** begin Data for processing **

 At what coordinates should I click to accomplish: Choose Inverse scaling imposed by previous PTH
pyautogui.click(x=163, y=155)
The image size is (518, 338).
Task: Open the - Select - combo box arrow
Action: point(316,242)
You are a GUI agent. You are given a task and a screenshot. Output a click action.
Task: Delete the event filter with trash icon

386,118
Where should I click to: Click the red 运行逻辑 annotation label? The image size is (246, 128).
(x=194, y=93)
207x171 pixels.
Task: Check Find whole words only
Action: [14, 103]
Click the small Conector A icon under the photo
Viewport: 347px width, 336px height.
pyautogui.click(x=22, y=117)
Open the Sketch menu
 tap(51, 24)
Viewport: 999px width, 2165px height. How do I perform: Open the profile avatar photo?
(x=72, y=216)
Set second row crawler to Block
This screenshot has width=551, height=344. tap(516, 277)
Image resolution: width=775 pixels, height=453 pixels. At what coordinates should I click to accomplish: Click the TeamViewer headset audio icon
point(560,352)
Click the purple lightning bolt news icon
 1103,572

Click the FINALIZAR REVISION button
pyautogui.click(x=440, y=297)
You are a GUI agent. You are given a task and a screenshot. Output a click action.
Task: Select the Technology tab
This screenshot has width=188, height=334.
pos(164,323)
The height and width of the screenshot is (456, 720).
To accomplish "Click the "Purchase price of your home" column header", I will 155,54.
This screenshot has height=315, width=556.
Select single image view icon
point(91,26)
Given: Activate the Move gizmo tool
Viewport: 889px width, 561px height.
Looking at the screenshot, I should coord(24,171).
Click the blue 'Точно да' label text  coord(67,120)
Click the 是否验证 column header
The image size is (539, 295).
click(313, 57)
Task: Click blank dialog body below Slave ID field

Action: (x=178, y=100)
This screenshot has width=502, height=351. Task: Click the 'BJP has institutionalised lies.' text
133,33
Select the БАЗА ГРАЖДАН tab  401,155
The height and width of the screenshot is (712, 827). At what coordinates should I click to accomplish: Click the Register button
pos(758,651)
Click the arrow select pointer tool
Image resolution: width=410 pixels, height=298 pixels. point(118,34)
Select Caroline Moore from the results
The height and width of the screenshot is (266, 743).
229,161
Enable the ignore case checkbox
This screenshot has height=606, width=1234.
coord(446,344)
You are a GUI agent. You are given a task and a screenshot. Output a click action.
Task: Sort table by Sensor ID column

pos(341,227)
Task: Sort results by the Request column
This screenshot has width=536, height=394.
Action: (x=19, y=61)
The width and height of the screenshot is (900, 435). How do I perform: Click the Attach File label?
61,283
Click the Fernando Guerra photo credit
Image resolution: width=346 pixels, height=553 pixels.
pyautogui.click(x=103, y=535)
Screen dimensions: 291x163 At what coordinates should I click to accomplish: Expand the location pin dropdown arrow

** end Data for processing **

Exercise prompt: Write out everything from the row containing "The width and" down to the last row, requests included, and scale each coordinate in the answers by 0.2. Round the results to whole numbers, rounding halves up.

Solution to the problem:
The width and height of the screenshot is (900, 435). How do I perform: Click the Attach File label?
12,57
Click the Fernando Guerra photo credit
Image resolution: width=346 pixels, height=553 pixels.
pyautogui.click(x=21, y=107)
Screen dimensions: 291x163 At what coordinates should I click to accomplish: Expand the location pin dropdown arrow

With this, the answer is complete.